__TASK INSTRUCTIONS__.
**a)** Answer these questions using the article about the Rogers/Shaw site redevelopment:
(i) How large is the city block at 1155 East 6th Avenue?
(ii) In what year was the warehouse building on the site built?
(iii) How many of the planned 550 rental homes would be below-market units?
**b)** Translate this sentence from the article about the Rogers/Shaw site redevelopment into Spanish: "A formal rezoning application for the Rogers/Shaw site redevelopment could be submitted later this spring or summer."
**c)** Return the passage of the article about the Rogers/Shaw site redevelopment from "Currently, the site" up to and including "spring or summer.", copied without any changes.

__TEXT TO READ__.
*-*-*
The Rogers/Shaw compound immediately west of SkyTrain VCC-Clark Station could see one of the largest redevelopments under the City of Vancouver’s Broadway Plan.
In a recent interview with Daily Hive Urbanized, PCI Developments president Tim Grant told Daily Hive Urbanized his company has plans to pursue a significant mixed-use redevelopment of the 2.1-acre city block of 1155 East 6th Avenue — the northeast corner of the intersection of Great Northern Way and Glen Drive.
Currently, the site is largely used as surface parking for Rogers/Shaw service vehicles, and it contains a 1972-built warehouse building for the telecommunications giant.
Grant says his company has plans to build three towers up to 35 storeys, including two secured purpose-built rental housing towers and one office tower. There would be 550 rental homes — a mix of 440 market rental units and 110 below-market rental units — as well as major components of creative industrial space, office space, and retail/restaurant uses, including a grocery store to serve the area’s growing residential uses.
A formal rezoning application for the Rogers/Shaw site redevelopment could be submitted later this spring or summer.
PCI’s plans for the site aligns with the prescriptions and stipulations of the Broadway Plan, which introduces some of the area plan’s tallest permissible building heights and densities to the Great Northern Way corridor — along the southern perimeter of the False Creek Flats, next to the area’s existing and future SkyTrain stations. Moreover, the 2022-approved Broadway Plan introduces new residential uses and reinforces job space in new mixed-use development forms on sites that have historically only seen industrial/commercial uses.
*-*-*
__STORED ROWS__.
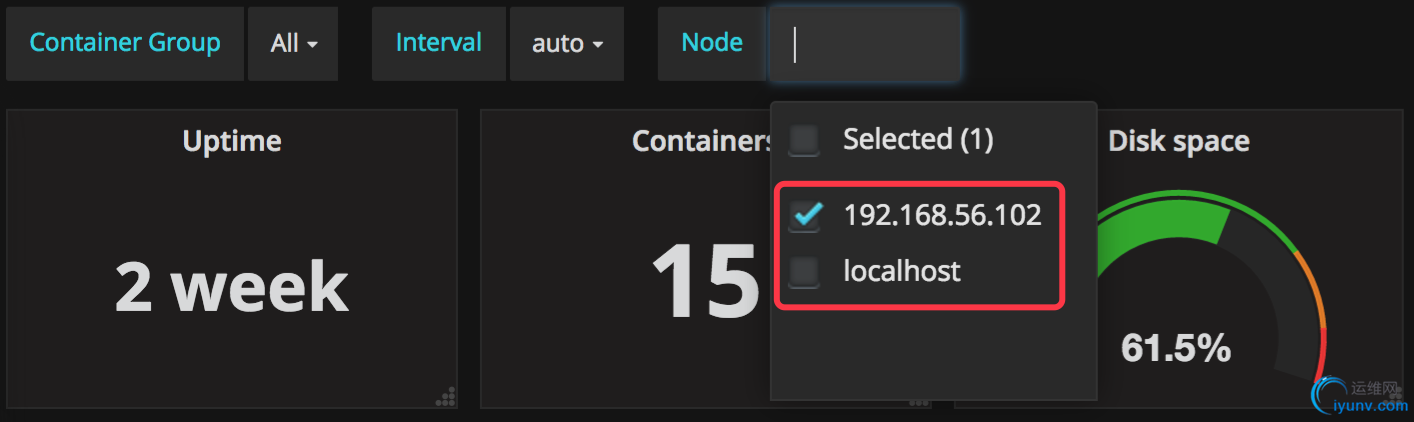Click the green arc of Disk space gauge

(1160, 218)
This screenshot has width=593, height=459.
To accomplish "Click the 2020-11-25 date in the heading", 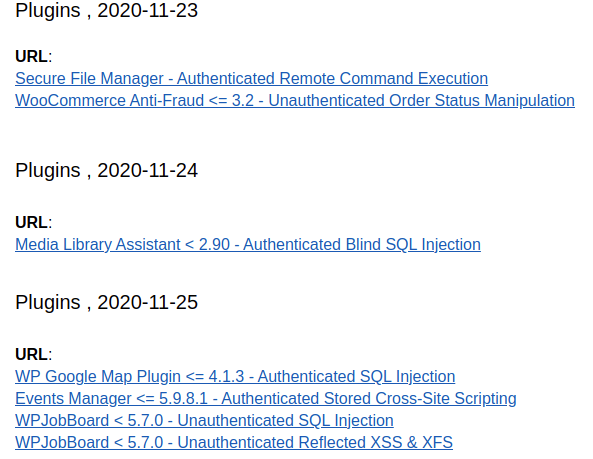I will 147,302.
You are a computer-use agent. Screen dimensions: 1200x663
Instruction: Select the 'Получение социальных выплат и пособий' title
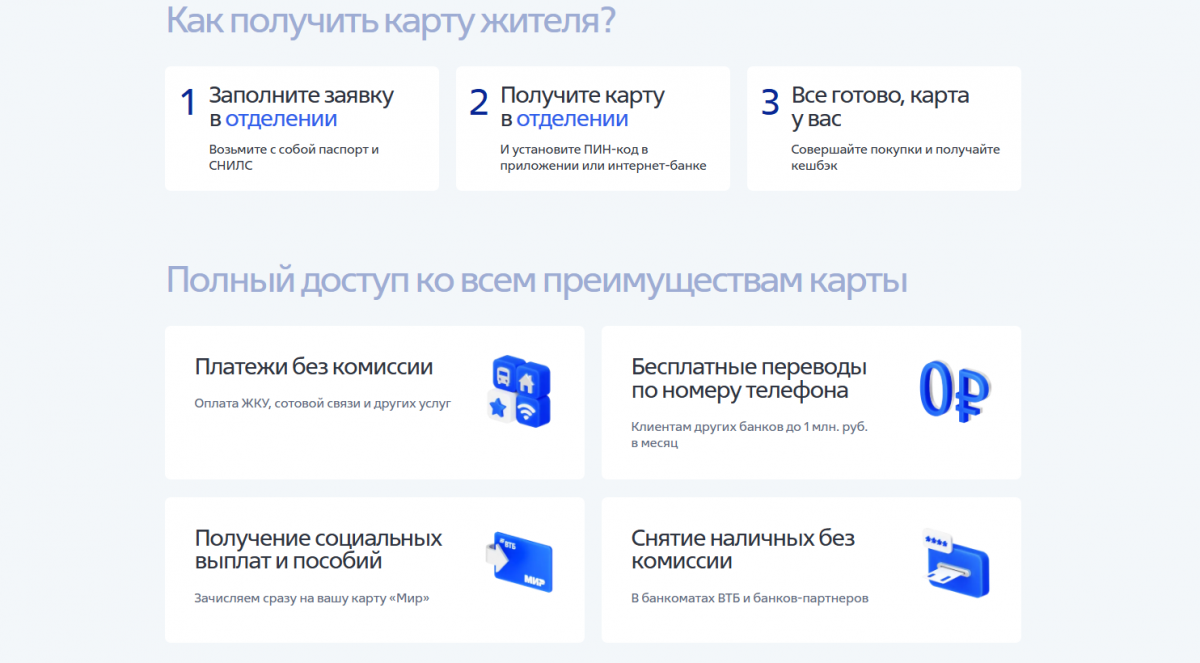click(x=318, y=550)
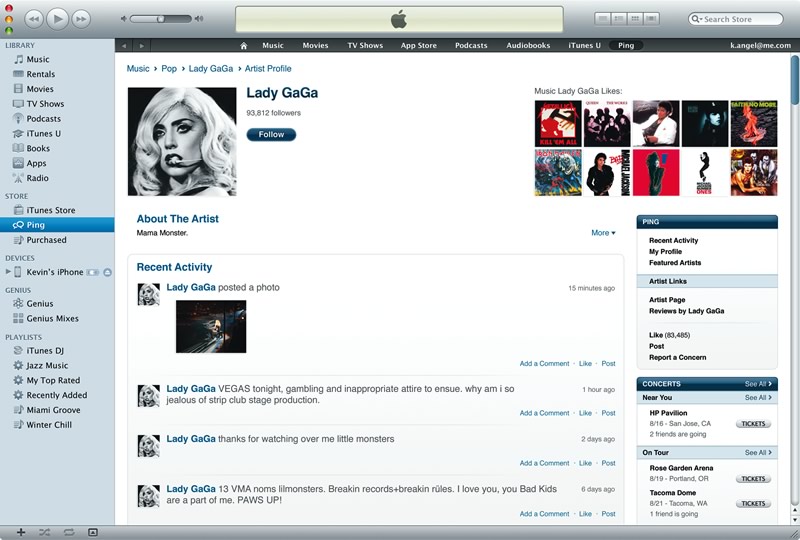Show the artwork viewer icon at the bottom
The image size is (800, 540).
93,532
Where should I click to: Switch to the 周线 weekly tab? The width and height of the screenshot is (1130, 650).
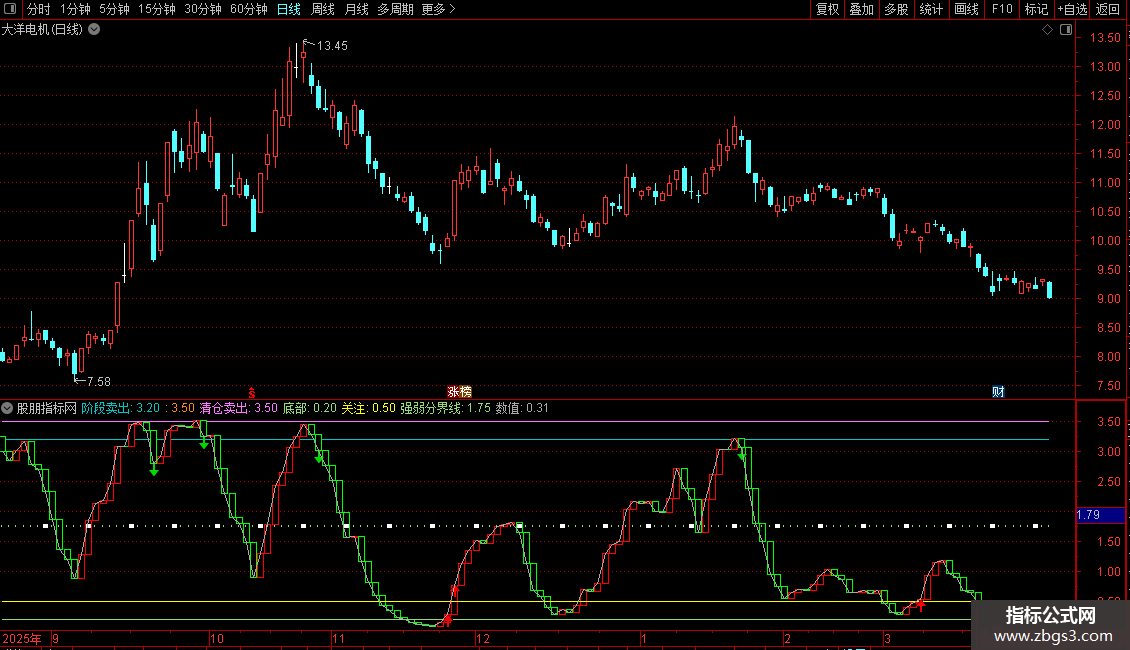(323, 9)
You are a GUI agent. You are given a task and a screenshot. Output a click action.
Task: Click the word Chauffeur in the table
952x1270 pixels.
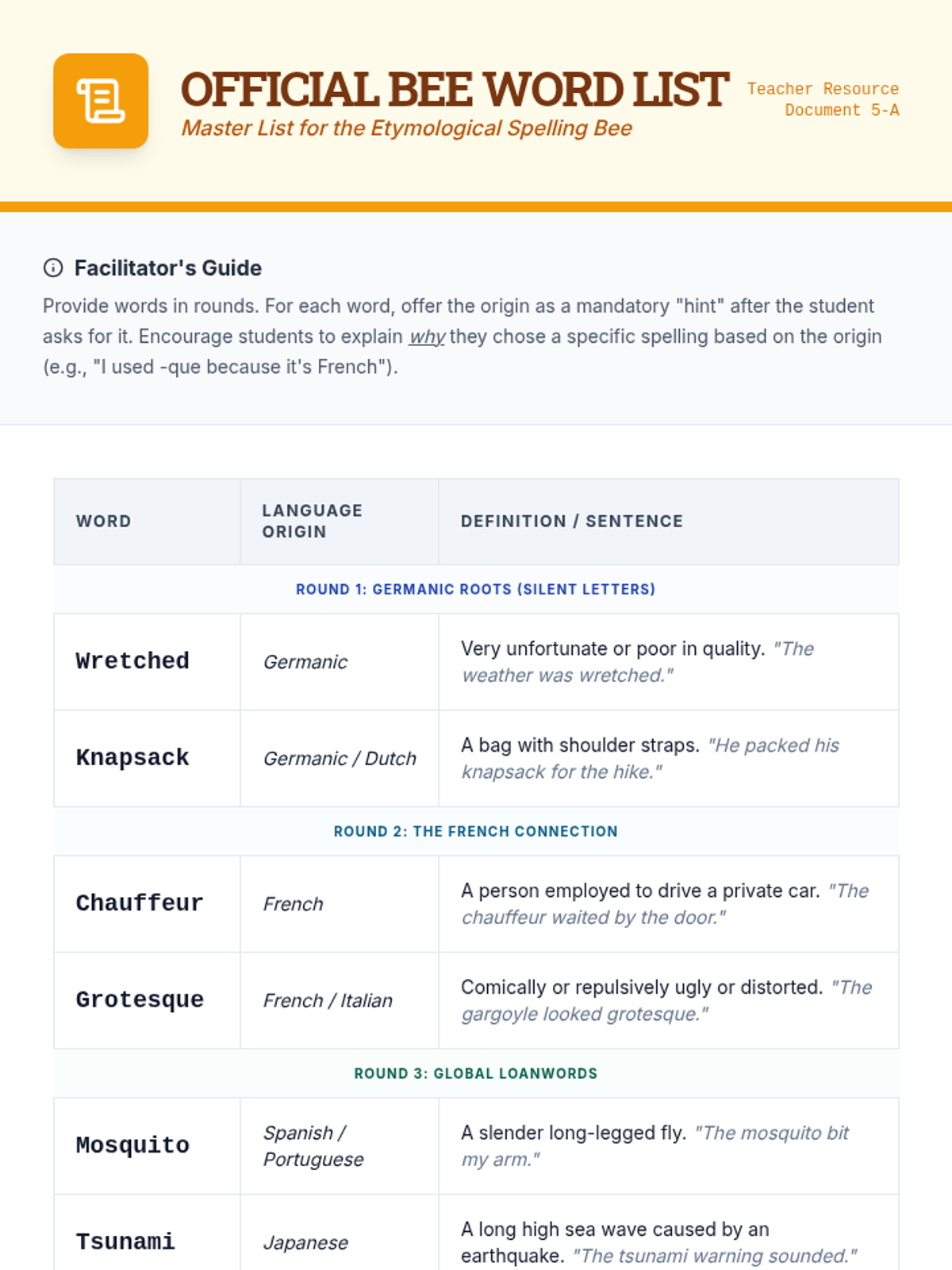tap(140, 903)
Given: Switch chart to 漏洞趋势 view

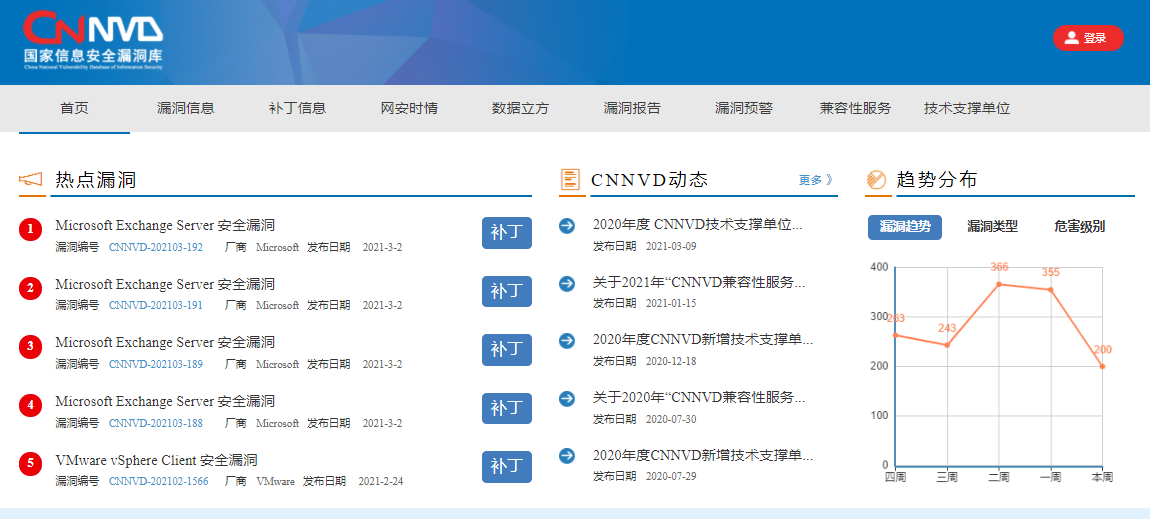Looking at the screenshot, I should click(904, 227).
*-*-*
__ANSWERS TO EACH TASK__.
**a)**
(i) 2.1 acres
(ii) 1972
(iii) 110

**b)** Una solicitud formal de rezonificación para la remodelación del sitio de Rogers/Shaw podría presentarse más adelante esta primavera o este verano.

**c)**
Currently, the site is largely used as surface parking for Rogers/Shaw service vehicles, and it contains a 1972-built warehouse building for the telecommunications giant.
Grant says his company has plans to build three towers up to 35 storeys, including two secured purpose-built rental housing towers and one office tower. There would be 550 rental homes — a mix of 440 market rental units and 110 below-market rental units — as well as major components of creative industrial space, office space, and retail/restaurant uses, including a grocery store to serve the area’s growing residential uses.
A formal rezoning application for the Rogers/Shaw site redevelopment could be submitted later this spring or summer.